Some Tijuanese artists work on both sides of the border, while others reject the notion that Tijuana is a border place preferring to see it stand on its own. Like MacArthur “Genius” grant winner Teddy Cruz whose Hybrid Postcards offered to recycle discarded material from across the border into pre-fabricated housing and commercial spaces that artists would use in Tijuana. “Cruz advocates urban complexity, hybridity in opposition to the homogenous, sterile suburban sprawl that is threatening to dominate the landscape,” writes Strange New World: Art and Design from Tijuana.

I ask Peralta and Alegria how Western cities that have been designed more for cars than pedestrians will adapt to the coming demographic wave of Millennials or artists who prefer walkability?

They say Tijuana, which has no public transit or transit agency, has launched a plan to build a three line bus-rapid transit system like that in Mexico City. When I tell them Cleveland has a successful BRT, they stop and think about what kind of leadership it will take to move the plan into reality.

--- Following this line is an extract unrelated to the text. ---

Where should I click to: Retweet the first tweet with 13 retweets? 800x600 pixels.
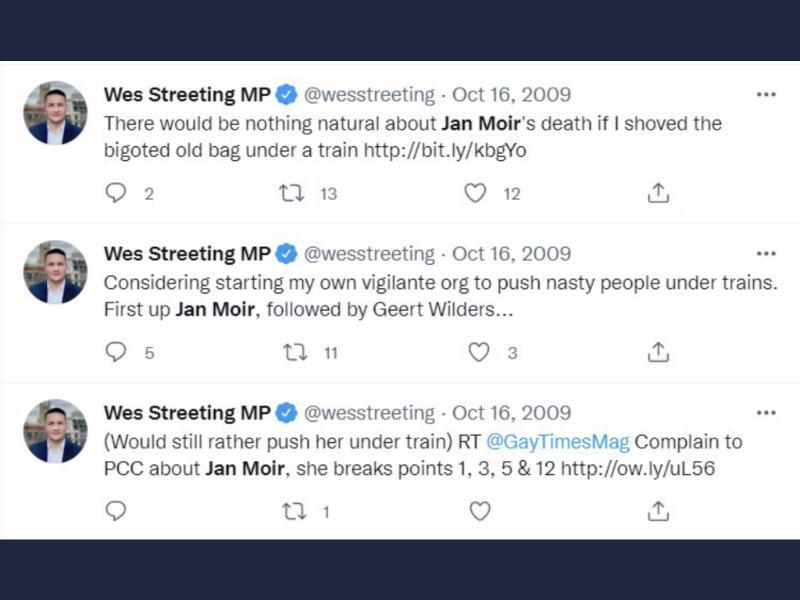(x=291, y=193)
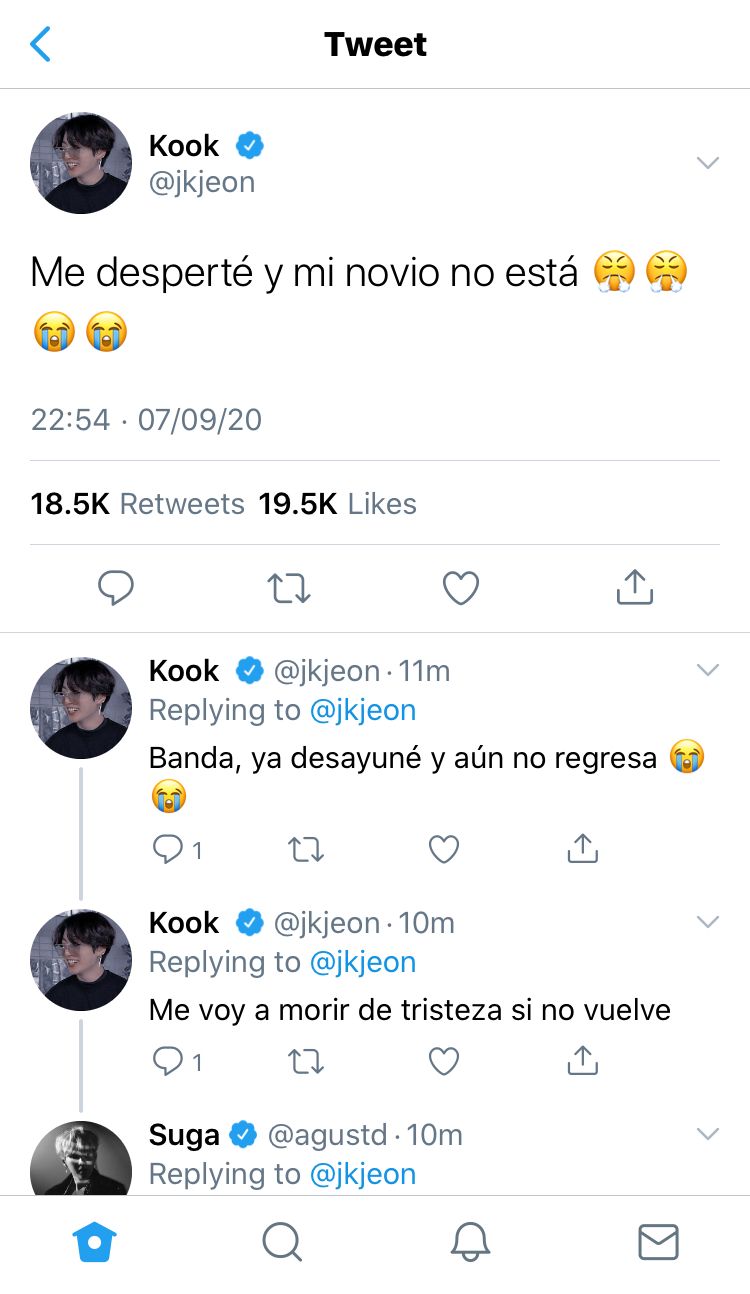The image size is (750, 1294).
Task: Open the Notifications bell tab
Action: tap(470, 1242)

“The maquilas (foreign owned factories) took jobs where people live because the owners took on the task of labor and transportation,” explains Alegria. “The city is aware of the problem with sprawl. But, the main voice is the state government because they produce the roads.”

In other words, the government has been creating land value for the private market which builds cheap housing at the periphery. Adding to the mixed picture of what translates into suburbs here is a history of squatter settlements that were created when the city cleared the river in the city center of its carto landia (land of carton) dwellers. Every city lives with the past decisions of its leaders but in this case it was the federal government who pushed for the river to be buried in concrete and the zone turned from residential to commercial. It literally paved the way for the city to turn its back on the river and push outward. There may be no end in sight to the sprawl as Tijuana and nearby Tecate are being pushed together as a metro region.

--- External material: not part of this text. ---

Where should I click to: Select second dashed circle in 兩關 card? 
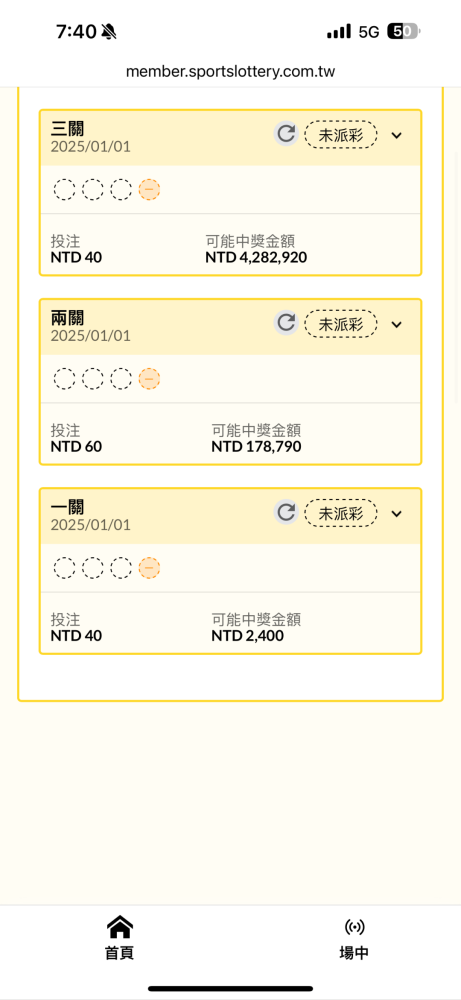pos(92,379)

"We had a commission, CONAPO, that looked at where does a metropolis begin and end," Alegria explains. "They decided the limits are based on labor markets, who is working where. The maquilas keep bringing the factories out further to where people are living."

Meanwhile, the existing areas built in the 1960s look like they're in need of a massive upgrade. But, despite the strong upcyling economy here—where discards from the States make it into giant flea markets or, like homes, are moved down here on trucks—rebuilding existing places appears to be happening much slower than building cheaply (for the private developer) at the public's great expense of putting in new infrastructure in the rural hillsides. Alvarado tells a story of ten houses in an upscale neighborhood that sustained damage in a recent, minor earthquake. Their owners completely abandoned rather than fix them.

With rents at the center high, there are questions about who and how many can participate in Tijuana’s emergent cultural scene. We visited a few artist’s studios while here, like Jaime’s a painter and printmaker who works in an unrenovated second floor space in the Centro zone that was a former shop and is by far the largest space we’ve seen. But Sarah’s living situation is a reminder of how many live far from the center and, if they’re in a position to go to university, will pay for the privilege of making their work in a studio.

The children of the elites are the ones at the center of a high Bohemian scene. “They want to live in Tijuana because they can live like Sultans,” says Alegria. “For the rest, the impulse is to survive. Social capital is important, but in Latin America having a home is the most important. Many kids live at home with their parents. In Mexico, the family, and starting your own, is very important. "The urban environment then is not where the government wants to invest," he concludes. "It doesn’t spend on this local economy. Until they don‘t have the attitude that the tourists aren’t coming back, (the focus on urban renewal) won’t change.”